● **Prompt**: Continue the JarvisLabs Serverless documentation page, picking up right after its last line.

● **Excerpt to read**:
<<<<

Serverless

JarvisLabs Serverless lets you deploy an LLM as an autoscaling, OpenAI-compatible inference endpoint. You pick a model, framework and GPU; the platform provisions GPU workers, downloads the model to persistent storage, routes requests to healthy workers, and scales workers up and down with demand. You pay for workers only while they're running, plus storage for as long as the deployment exists.

Key features

OpenAI-compatible API — call chat/completions (and other v1 routes) with the OpenAI SDK or plain HTTP, including streaming responses.
Multiple frameworks — vLLM, SGLang and Ollama.
Autoscaling — workers scale between your min and max on demand, with optional scale-to-zero when idle.
Concurrent requests — set how many requests each worker handles at once, as many as the model and GPU can sustain.

How it works

When you create a deployment, the platform sets it up in order — storage first, then the model, and only then the GPU workers that serve it:

Because the model is downloaded to persistent storage before any worker starts, scaled-up and replacement workers boot quickly — they use the model that's already on storage instead of downloading it again.

Once a deployment is running, each request is routed to a worker that has free capacity. If every worker is busy, the platform adds another worker (up to max_workers). Idle workers are removed after the idle timeout, while min_workers stay always-on.

Deployment and worker states

The dashboard shows the current state of each deployment and of every worker under it.

Deployment states

State	What it means
Starting	The deployment has been created and setup is beginning.
Filesystem created	The persistent file storage for the model has been created.
Downloading model	The model weights are being downloaded into the storage.
Model downloaded	The model is fully downloaded; workers are about to start.
Running	Setup is complete and the deployment is serving. Only `running` deployments accept inference requests.
Failed	Setup failed at one of the steps above; the reason is shown on the deployment.
Deleting	Deletion was requested; workers and storage are being torn down.
Cleaning	The system is tearing the deployment down (for example, after a setup failure).
Deleted	The deployment and its storage have been removed.

Worker states

Each worker is a GPU container with its own state, shown on the deployment's Workers tab.

State	What it means
Provisioning	The GPU worker is being created and its engine is starting up. It isn't serving yet.
Healthy	The worker passed its health check and is serving requests.
Failed	The worker couldn't start, or stopped responding to health checks. It's removed and, where needed, replaced.

Workers are also removed — not as a failure — when they're idle-reaped after the idle timeout, or when the deployment is deleted. min_workers are never idle-reaped.

Creating a deployment

Create a deployment from the dashboard:

Open the Serverless dashboard and click New deployment.
Choose a framework (vLLM, SGLang or Ollama).
Configure the deployment (see configuration below).
Click Create and wait for the deployment to reach Running.

Configuration

Setting	Description
Model	The model to serve. For vLLM/SGLang this is a Hugging Face repo id (e.g. `Qwen/Qwen2.5-7B-Instruct`); for Ollama it's a model tag (e.g. `qwen2.5:7b`).

>>>>

● **Given material**:
<<<<

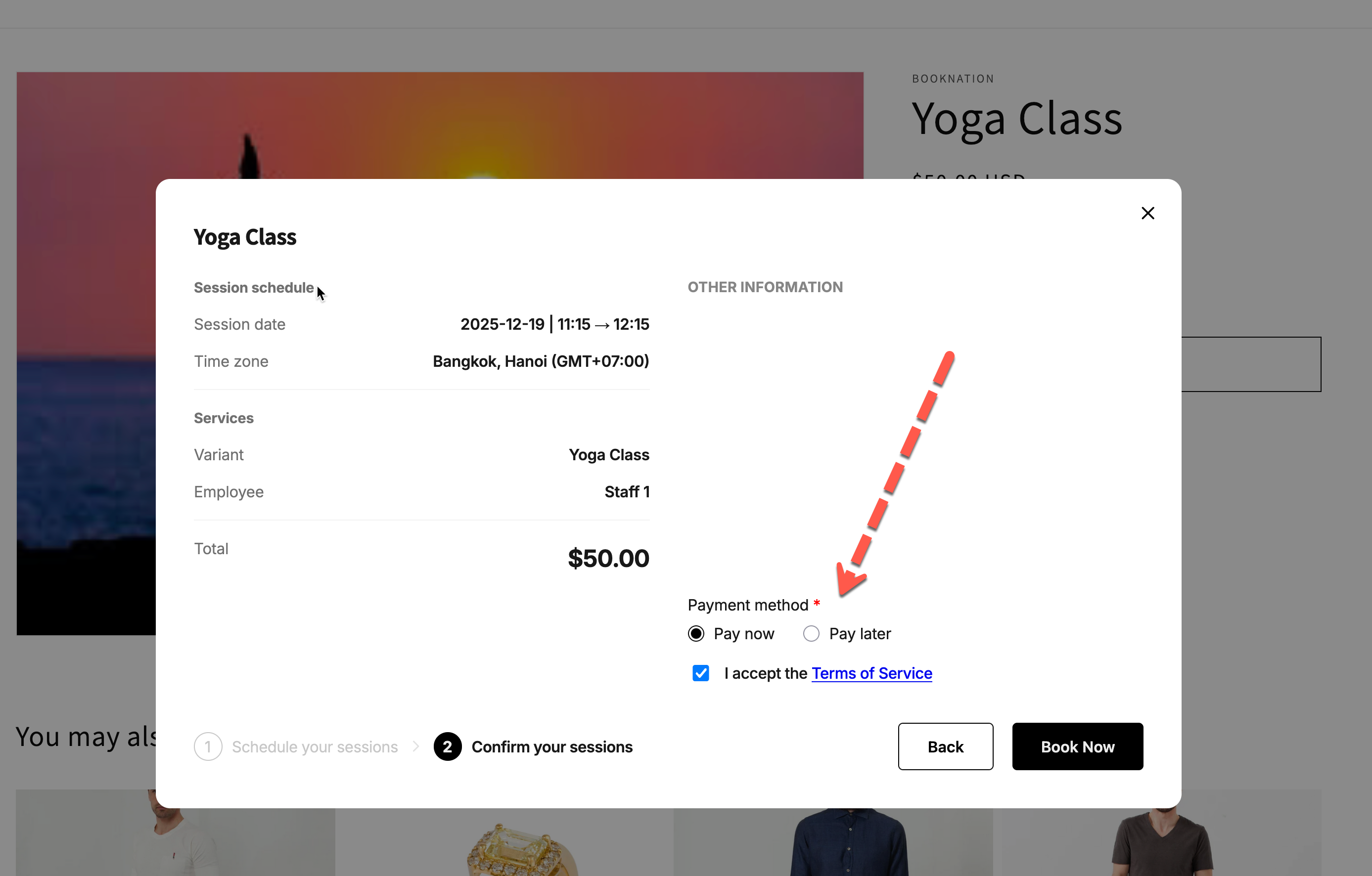Uncheck the accept Terms of Service checkbox
Viewport: 1372px width, 876px height.
700,673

>>>>

● **Result**:
GPU type & count	The GPU to run on, and how many GPUs per worker (for multi-GPU / larger models).
Min workers	Always-on workers, kept running even when idle for instant response. Set to `0` for scale-to-zero.
Max workers	Upper bound the platform will scale to under load.
Concurrent requests	How many requests a single worker handles at once before another worker is needed — as many as the model and GPU can sustain.
Idle timeout	How long an idle (non-min) worker stays up before it's reaped.
Wait time	Seconds a request waits for a busy worker to consume it for processing before timing out.
Storage size	Size of the persistent file storage that holds the model.
Environment variables	Passed to the worker — e.g. `HF_TOKEN` for gated Hugging Face models.
Framework args	Extra arguments forwarded to the framework (e.g. `enforce-eager`, `tensor-parallel-size`).

Gated models need a token

For a gated Hugging Face model, add your token as the HF_TOKEN environment variable on the deployment. Without it the model download fails with a Hugging Face authentication error. For a first deployment, prefer an open model such as Qwen/Qwen2.5-7B-Instruct (vLLM/SGLang) or qwen2.5:7b (Ollama).

Storage and billing

Storage

Each deployment gets its own persistent file storage, created when the deployment starts. The model is downloaded into this storage once and kept there for the life of the deployment. You choose the storage size when you create the deployment. Each worker also runs on a GPU with its own 50 GB disk.

Billing

Billing has two independent parts:

Workers — each worker is billed only while it is running, and that covers both its GPU and the 50 GB disk that comes with it — they're billed together, only for as long as the worker exists.
- Minimum workers stay up continuously, so they are billed continuously.
- Autoscaled workers are billed only for the time they are up. When traffic drops and an extra worker is idle-reaped, billing for that worker — GPU and disk — stops.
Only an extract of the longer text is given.